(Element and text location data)
◆ ◆ ◆
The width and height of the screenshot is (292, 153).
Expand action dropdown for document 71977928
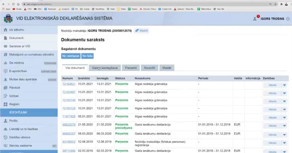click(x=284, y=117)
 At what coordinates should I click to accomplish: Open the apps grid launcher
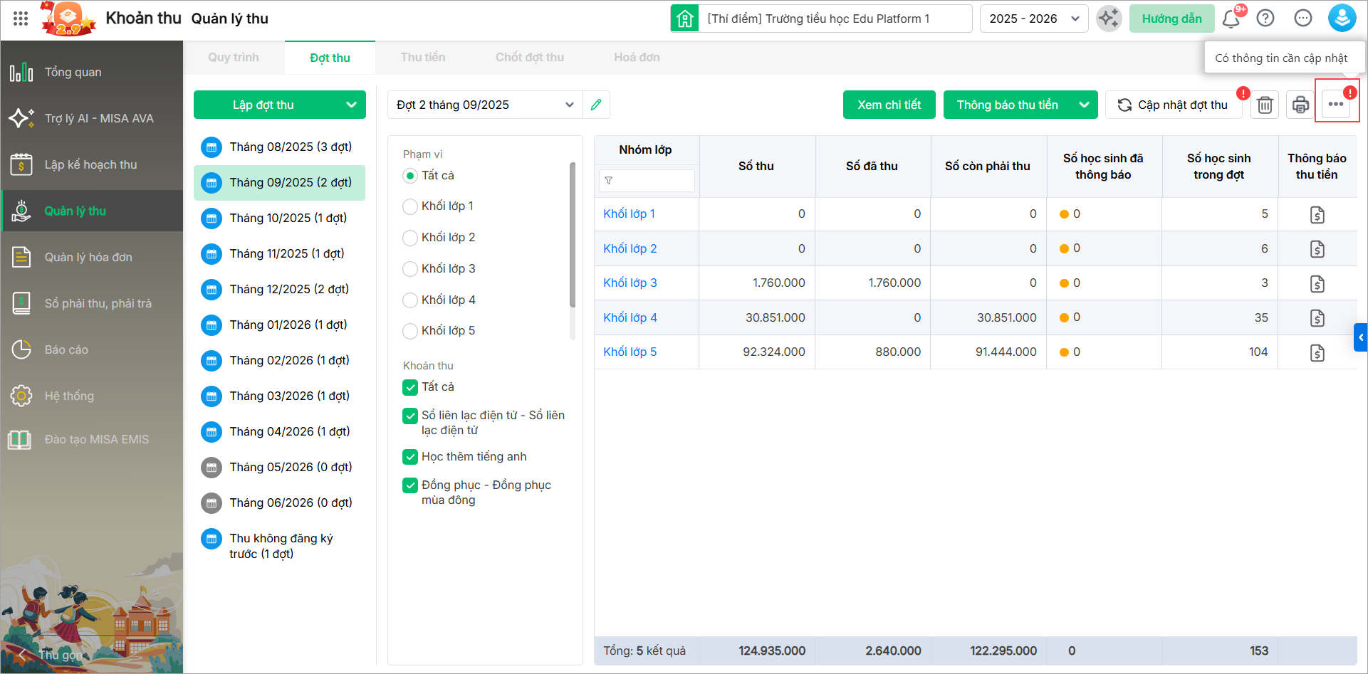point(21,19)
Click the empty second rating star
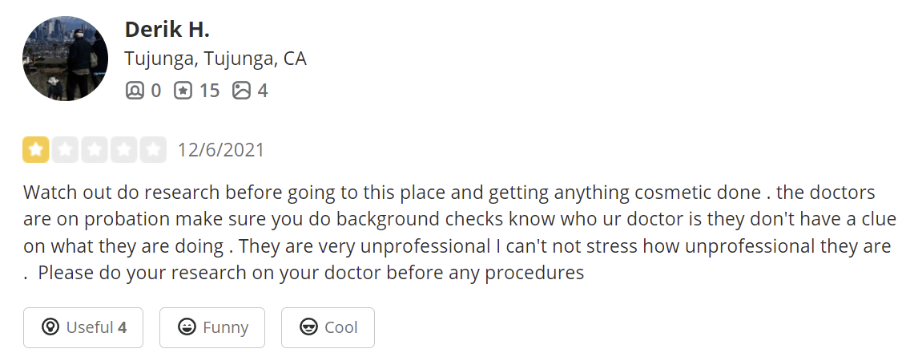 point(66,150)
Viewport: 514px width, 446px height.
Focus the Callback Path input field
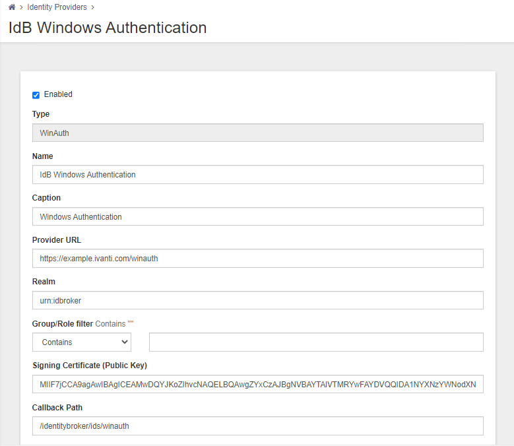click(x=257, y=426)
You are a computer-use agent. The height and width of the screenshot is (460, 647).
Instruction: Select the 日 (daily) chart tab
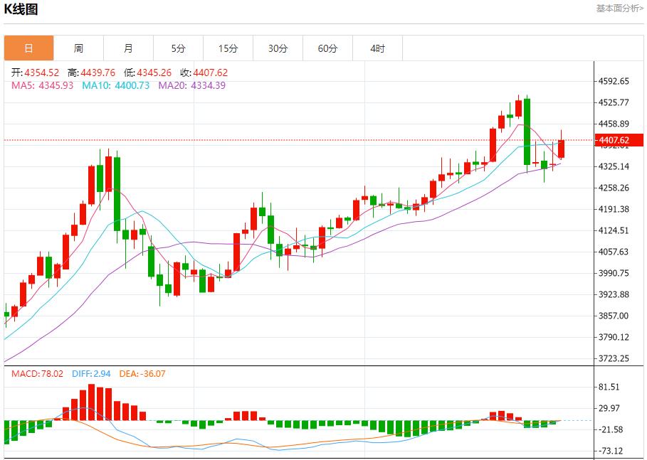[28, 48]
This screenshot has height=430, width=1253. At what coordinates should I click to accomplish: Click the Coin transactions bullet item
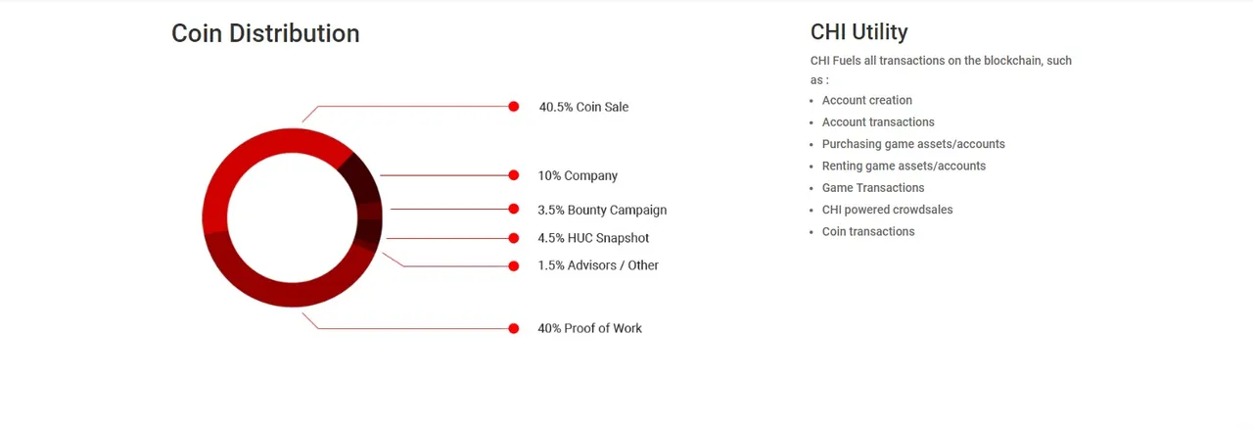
◆ ◆ ◆
- _Task_
Copy the items from the line containing "Click the empty second rating star" through the end of the items, both inclusive, omitting the pictures.

- _Task solution_
Click the empty second rating star
 point(66,150)
Viewport: 514px width, 446px height.
Focus the Callback Path input field
click(x=257, y=426)
You are a computer-use agent. The height and width of the screenshot is (460, 647).
Instruction: Select the 日 (daily) chart tab
[28, 48]
This screenshot has height=430, width=1253. At what coordinates should I click to accomplish: Click the Coin transactions bullet item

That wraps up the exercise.